#### Task directions
Reproduce only the rows starting at the line containing "The height and width of the screenshot is (644, 1024)." and ending at the line containing "click(x=673, y=15)". Substitute "underline" for "strikethrough" and leave everything else unchanged.

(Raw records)
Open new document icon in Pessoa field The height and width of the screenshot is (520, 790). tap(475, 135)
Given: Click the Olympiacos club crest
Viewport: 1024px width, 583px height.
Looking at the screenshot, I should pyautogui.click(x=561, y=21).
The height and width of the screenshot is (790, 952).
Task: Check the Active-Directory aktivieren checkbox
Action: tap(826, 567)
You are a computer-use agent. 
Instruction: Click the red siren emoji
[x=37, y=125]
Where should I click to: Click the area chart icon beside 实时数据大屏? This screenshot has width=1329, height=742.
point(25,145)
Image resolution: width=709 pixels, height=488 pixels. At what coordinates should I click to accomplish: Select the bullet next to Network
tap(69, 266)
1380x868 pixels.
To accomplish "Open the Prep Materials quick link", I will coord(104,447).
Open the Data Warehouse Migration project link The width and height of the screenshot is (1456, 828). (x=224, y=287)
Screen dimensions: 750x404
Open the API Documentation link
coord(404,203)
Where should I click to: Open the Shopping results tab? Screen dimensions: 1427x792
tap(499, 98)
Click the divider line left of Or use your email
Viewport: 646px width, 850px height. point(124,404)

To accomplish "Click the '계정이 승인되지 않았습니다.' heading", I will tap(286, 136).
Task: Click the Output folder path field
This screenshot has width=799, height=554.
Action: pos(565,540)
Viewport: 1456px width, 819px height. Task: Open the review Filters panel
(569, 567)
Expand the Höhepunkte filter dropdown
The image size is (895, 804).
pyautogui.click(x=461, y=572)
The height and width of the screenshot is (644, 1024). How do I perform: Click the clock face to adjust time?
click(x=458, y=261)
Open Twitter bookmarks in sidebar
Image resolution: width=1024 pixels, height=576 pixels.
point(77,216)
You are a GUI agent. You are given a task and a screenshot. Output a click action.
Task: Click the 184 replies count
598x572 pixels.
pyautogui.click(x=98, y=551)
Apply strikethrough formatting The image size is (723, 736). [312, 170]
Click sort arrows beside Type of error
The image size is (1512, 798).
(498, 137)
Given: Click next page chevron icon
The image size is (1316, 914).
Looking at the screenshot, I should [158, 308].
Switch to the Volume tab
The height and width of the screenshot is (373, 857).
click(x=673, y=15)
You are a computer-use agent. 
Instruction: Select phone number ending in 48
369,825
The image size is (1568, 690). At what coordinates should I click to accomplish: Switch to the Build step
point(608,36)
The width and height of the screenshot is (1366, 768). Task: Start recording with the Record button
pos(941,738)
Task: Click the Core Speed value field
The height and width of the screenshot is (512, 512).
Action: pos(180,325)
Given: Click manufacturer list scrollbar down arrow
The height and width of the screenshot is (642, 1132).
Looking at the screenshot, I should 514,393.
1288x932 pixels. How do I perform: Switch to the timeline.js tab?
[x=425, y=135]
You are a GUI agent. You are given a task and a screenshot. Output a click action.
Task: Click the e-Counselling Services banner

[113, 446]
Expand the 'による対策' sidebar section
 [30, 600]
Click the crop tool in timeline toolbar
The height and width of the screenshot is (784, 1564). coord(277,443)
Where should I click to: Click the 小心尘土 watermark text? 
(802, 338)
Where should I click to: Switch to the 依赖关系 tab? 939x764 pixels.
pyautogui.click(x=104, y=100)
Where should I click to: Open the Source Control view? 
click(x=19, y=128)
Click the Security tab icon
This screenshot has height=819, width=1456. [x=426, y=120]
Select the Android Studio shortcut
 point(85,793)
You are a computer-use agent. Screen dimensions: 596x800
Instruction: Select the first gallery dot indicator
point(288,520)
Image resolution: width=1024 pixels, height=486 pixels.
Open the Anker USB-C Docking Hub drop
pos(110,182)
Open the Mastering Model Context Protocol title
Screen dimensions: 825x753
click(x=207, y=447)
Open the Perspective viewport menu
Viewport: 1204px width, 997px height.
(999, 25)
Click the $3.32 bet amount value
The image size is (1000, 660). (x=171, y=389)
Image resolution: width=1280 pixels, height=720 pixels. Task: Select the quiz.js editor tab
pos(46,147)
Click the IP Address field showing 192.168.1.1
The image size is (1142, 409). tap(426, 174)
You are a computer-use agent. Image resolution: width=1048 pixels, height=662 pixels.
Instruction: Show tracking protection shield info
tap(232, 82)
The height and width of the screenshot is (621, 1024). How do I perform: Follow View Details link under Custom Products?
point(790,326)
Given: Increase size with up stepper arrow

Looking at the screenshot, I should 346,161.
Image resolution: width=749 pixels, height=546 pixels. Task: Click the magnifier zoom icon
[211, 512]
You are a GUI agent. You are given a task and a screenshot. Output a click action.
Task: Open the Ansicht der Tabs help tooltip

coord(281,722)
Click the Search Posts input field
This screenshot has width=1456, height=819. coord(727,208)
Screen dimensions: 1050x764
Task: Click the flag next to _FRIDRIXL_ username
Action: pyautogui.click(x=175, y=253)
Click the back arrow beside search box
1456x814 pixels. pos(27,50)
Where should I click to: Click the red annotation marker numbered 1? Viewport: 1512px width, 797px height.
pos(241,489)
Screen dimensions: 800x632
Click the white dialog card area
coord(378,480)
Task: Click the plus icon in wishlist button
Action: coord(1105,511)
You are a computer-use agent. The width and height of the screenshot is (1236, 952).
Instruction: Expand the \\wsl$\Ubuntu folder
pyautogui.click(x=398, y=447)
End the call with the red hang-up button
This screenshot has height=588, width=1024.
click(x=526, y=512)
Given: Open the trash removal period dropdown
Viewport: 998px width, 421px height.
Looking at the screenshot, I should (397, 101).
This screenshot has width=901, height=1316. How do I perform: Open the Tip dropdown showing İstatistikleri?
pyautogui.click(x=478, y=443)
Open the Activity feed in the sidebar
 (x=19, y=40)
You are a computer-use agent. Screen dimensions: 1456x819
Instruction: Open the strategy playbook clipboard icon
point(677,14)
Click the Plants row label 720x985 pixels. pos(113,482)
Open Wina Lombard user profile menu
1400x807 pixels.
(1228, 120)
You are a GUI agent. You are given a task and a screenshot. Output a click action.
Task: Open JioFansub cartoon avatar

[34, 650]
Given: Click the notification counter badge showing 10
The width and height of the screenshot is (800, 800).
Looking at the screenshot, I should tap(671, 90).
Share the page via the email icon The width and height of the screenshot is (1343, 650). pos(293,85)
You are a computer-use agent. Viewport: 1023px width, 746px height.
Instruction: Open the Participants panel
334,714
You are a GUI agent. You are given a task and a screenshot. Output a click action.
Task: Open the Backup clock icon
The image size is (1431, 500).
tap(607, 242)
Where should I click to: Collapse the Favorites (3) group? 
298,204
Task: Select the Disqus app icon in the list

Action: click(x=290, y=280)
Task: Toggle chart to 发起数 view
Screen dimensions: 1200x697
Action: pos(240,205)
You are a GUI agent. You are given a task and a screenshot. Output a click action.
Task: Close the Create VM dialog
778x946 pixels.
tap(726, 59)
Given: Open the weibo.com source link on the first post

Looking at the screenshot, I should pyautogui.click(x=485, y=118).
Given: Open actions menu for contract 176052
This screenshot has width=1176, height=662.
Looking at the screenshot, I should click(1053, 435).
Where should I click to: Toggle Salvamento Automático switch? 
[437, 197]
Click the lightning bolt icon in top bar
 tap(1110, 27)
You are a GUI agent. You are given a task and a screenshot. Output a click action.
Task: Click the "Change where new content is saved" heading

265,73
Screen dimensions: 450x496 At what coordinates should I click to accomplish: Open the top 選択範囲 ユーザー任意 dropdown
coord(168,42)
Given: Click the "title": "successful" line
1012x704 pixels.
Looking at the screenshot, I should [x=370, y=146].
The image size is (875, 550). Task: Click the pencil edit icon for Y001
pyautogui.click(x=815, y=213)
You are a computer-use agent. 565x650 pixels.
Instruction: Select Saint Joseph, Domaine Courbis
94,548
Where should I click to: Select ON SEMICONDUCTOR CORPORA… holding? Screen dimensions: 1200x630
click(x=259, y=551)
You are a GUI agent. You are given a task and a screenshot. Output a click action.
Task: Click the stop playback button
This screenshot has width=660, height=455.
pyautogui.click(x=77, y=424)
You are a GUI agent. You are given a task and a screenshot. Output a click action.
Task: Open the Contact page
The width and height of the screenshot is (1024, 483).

#### The answer
The height and width of the screenshot is (644, 1024). How do I perform: Click the clock face to adjust time?
click(x=458, y=261)
Open Twitter bookmarks in sidebar
Image resolution: width=1024 pixels, height=576 pixels.
point(77,216)
You are a GUI agent. You are given a task and a screenshot. Output a click action.
Task: Click the 184 replies count
598x572 pixels.
pyautogui.click(x=98, y=551)
Apply underline formatting The image size is (723, 736). [312, 170]
Click sort arrows beside Type of error
The image size is (1512, 798).
(498, 137)
Given: Click next page chevron icon
The image size is (1316, 914).
Looking at the screenshot, I should [158, 308].
Switch to the Volume tab
The height and width of the screenshot is (373, 857).
click(x=673, y=15)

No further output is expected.